Depuis l’arrestation d’El Béchir, l’ancien régime a perdu sa tête et son parti (le Parti du Congrès National a été dissous), mais les militaires et paramilitaires, dirigés par le général Abdel Fattah Al Burhan et par son bras droit Hemetti, n’ont jamais abandonné le pouvoir. Ils ont au contraire su donner l’illusion d’une transition vers la démocratie en concédant la signature d’un « Document Constitutionnel » qui organisa le partage du pouvoir entre militaires, civils pro-démocratie issus de la coalition des « Forces de la Liberté et du Changement » (FCL), et chefs de groupes armés rebelles.
Le Premier Ministre désigné par la coalition, Abdallah Hamdok, un économiste passé par l’ONU, a mis en place les mesures d’austérité propres à rassurer la communauté internationale. Les États-Unis ont mis fin aux sanctions financières et le FMI et la Banque Mondiale rédigé un programme d’effacement de la dette. Les deux ans de transition démocratique n’ont pas résolu la crise économique, ni remis en cause la mainmise des militaires sur l’économie soudanaise acquise sous « l’ère Béchir ».
« Ils sont prêts à tuer, on est prêts à mourir »
Burhan, Hemetti et leurs cadres ont finalement repris les pleins pouvoirs le 25 octobre dernier en arrêtant Hamdok et la quasi-totalité des membres civils du Conseil de Souveraineté. Depuis, Hamdok a accepté la proposition de Burhan de partager le pouvoir avec les putschistes, accédant aux volontés de l’ONU et de l’Union Africaine de renouer le dialogue entre civils et militaires. Cette trahison de la révolution, dénoncée par les manifestants, s’est soldée par sa démission le 2 janvier sans avoir rien obtenu des militaires. Soutenu par l’Égypte, l’Arabie Saoudite et les Émirats Arabes Unis, le nouveau régime putschiste muscle son appareil répressif en nouant de nouveaux partenariats avec Israël en matière de sécurité et de surveillance. La seule carte du pouvoir est celle de la répression. L’armée régulière de Burhan et les Forces de Soutien Rapide, paramilitaires dirigés par Hemetti et héritiers des bourreaux du Darfour, arrêtent les opposants jusque dans les hôpitaux, sans que la détermination des masses ne faiblisse.
L’organisation ultra-locale des dizaines de Comités de résistance que comptent les quartiers de Khartoum, d’Omdourman et de Bahri empêche toute prise de guerre décisive de la part du régime.

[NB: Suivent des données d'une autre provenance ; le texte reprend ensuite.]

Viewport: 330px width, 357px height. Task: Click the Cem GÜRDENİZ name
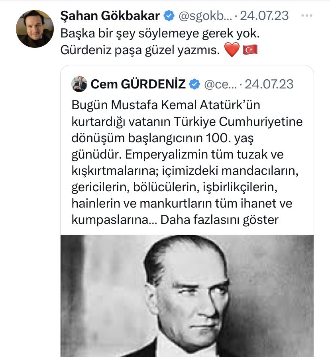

Les réseaux de résistances refusent tout compromis avec un pouvoir criminel que les partis politiques n’ont pu mettre face à ses responsabilités. Cet atout constitue aussi leur faiblesse. Seul un commandement unifié des mouvements révolutionnaires pourra prétendre à renverser le régime et à rendre le pouvoir au peuple.
Dans cette perspective, les Comités de résistance de l’État de Khartoum publieront le 20 février 2022 une charte commune.
Nouveaux développements ; la question syndicale
La répression ne cesse pas. Ainsi, le 30 juin, 9 manifestants sont tués, nombre d’entre eux sont blessés, des centaines sont arrêtés.
Mais face à une situation économique qui s’aggrave, avec une inflation supérieure à 200%, la résistance au régime tente d s’organiser.
Le 7 juillet 2022 est annoncée la création d’un « Conseil révolutionnaire » regroupant les forces pro-démocratiques « sous les ordres d’une direction unifiée ». Cette direction est composée pour moitié de représentants des Comités de résistance (les groupes de quartier qui organisent les manifestations) et pour moitié de partis, syndicats et mouvement rebelles refusant la paix avec le régime militaire, auxquels s’ajoutent quelques représentants des familles de victimes de la répression.
En août et septembre de développe une vague de grèves et de protestations pour les salaires, les conditions de travail, etc. C’est le cas des travailleurs du nettoyage de Khartoum, des travailleurs de l’électricité.
تنسيقيات مدينة الخرطومC’est dans ce cadre que s’est constitué une Alliance des travailleurs soudanais pour la restauration des syndicats.
Ainsi, le 27 août, a été constitué le syndicat indépendant des journalistes, c’est une première 33 ans après le coup d’État d’Omar el-Béchir en1989.
Dans cette situation où le régime militaire est confronté à une résistance profonde mais refuse d’abandonner le pouvoir, ce régime qui tend à se fissurer va poursuivre la répression tout en tentant de nouvelles manœuvres pour diviser l’opposition. Mais il n’est pas écrit d’avance que le mouvement des masses lui en laissera la possibilité.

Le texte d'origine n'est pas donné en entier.